Fire- and Smokehouse-roasted Veggies

Generally, the terms fire-roasted and smokehouse-roasted describe a cooking process that takes place over a direct, open flame. However, depending on the processor, the vegetables may or may not be cooked with oil or have grill marks on them.

Fire-roasted, smokehouse-roasted and most grilled vegetables have a more intense, pungent flavor profile than caramelized vegetables, in the last nine months or so, fire-roasted has been the buzzword in the vegetable industry. Fire-roasted ingredients have a smokier, char-grilled, more intense flavor because of the open flame. The products also look more natural because of a mix of dark colors instead of one grill mark line going across the food, notes Rittman.

Smokehouse-roasted vegetables are an intense, smokier version of fire-roasted veggies, and work best as stand-alone flavors. "[Our company] puts a little bit of extra virgin olive oil on the vegetables. and we roast them at a slightly slower speed for our smokehouse roasting process," explains Boisvert. The vegetables are naturally smoked in a process that traps the smoke--similar to cooking on a barbecue grill with the lid on. "You get a more intense, rich, smoky flavor profile and you also have grill marks on them." Both this and the caramelizing process are unique to her company, she says.
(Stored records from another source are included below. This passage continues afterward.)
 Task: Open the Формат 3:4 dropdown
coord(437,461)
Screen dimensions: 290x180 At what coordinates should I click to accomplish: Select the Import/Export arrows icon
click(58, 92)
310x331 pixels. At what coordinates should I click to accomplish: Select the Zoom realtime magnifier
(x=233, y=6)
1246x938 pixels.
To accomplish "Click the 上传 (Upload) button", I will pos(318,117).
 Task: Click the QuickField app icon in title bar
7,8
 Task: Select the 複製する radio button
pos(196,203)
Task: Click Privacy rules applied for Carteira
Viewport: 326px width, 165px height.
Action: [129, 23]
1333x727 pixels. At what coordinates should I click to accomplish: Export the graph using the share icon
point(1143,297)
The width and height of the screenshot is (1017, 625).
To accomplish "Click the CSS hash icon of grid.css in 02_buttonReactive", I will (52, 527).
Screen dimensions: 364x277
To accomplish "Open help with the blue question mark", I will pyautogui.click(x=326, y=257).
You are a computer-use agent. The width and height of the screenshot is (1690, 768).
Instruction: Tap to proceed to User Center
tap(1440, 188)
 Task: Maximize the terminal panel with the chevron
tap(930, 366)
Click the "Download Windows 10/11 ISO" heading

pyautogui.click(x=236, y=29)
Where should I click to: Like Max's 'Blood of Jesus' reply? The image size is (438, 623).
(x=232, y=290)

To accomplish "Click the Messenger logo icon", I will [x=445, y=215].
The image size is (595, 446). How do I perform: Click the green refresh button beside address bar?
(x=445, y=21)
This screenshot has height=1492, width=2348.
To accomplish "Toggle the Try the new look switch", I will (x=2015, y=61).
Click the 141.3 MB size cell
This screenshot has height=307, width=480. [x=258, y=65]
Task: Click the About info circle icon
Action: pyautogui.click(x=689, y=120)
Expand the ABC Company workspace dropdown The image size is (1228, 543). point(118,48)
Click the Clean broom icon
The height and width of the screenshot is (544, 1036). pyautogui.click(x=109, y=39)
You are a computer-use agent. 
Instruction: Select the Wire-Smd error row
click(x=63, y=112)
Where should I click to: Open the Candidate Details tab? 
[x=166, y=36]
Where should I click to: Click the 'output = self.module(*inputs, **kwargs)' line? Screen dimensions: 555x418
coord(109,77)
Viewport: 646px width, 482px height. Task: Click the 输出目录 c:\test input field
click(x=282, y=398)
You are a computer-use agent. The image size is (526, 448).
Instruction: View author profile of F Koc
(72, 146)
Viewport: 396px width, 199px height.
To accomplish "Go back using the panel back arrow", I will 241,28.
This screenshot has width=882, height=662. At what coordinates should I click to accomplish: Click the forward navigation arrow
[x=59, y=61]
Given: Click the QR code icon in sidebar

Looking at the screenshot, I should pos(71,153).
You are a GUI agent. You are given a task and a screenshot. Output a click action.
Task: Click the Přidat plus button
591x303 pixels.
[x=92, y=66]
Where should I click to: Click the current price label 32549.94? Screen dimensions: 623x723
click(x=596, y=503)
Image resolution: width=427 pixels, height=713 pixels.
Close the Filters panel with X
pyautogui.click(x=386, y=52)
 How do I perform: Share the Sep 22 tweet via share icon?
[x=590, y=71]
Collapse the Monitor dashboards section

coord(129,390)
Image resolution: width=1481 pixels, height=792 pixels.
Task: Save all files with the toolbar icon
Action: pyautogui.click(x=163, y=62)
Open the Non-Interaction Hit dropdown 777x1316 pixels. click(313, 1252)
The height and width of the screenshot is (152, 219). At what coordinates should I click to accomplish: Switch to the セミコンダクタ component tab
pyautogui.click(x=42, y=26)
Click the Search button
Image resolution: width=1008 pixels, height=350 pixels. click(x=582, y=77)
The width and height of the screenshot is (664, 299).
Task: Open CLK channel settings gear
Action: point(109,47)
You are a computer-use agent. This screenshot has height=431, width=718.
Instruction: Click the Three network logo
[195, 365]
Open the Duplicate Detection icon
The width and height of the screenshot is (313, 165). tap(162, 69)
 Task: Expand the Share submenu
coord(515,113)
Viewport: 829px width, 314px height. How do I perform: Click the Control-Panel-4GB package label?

The extremes of freezing, heating and retort processes can break down grilled flavors. Seasonings can maintain and enhance it. The demand for added value has prompted suppliers to raise the bar with the addition of vegetable seasonings like three-chili, chipotle or fajita seasonings, notes Cook.

The addition of seasonings is generally a foodservice request, Boisvert observes. "Typically, an industrial manufacturer is going to add his own seasoning at some point in the process, whereas the foodservice customer will want a product that is completely ready, seasoned and ready to go."

Color-coordinated

Keeping green vegetables green is a difficult task. However, different suppliers have different directives to prevent color leaching. Maintaining a proper pH will deflect color leaching. Green vegetables need to be cooked in an alkaline environment and all other colors need an acid environment, says chef Artlip.

Par-cooking a green vegetable in an alkaline environment will set the color. "This is accomplished by formulating alkalinity into your marinade," explains chef Artlip. "Then, if you cook it on a really hot grill, you get that bright green pepper or asparagus." Citric or acetic acid and other natural ingredients like balsamic vinegar or orange juice can bring down the pH, depending on the application and its flavor profile, suggests Rittman.

She explains that some of the other ingredients in the meal could affect the vibrancy of the vegetables' colors or whether those grill marks are visible. For example, it is hard to distinguish the fire-roasted tomatoes and fire-roasted red peppers in a tomato sauce. "Although these might contribute great flavor combinations, it will look like one continuous sauce," pictures Rittman. In contrast, a tomato sauce with grilled yellow peppers will add value because of the prominence of the peppers, the grilled marks and the contrast of color.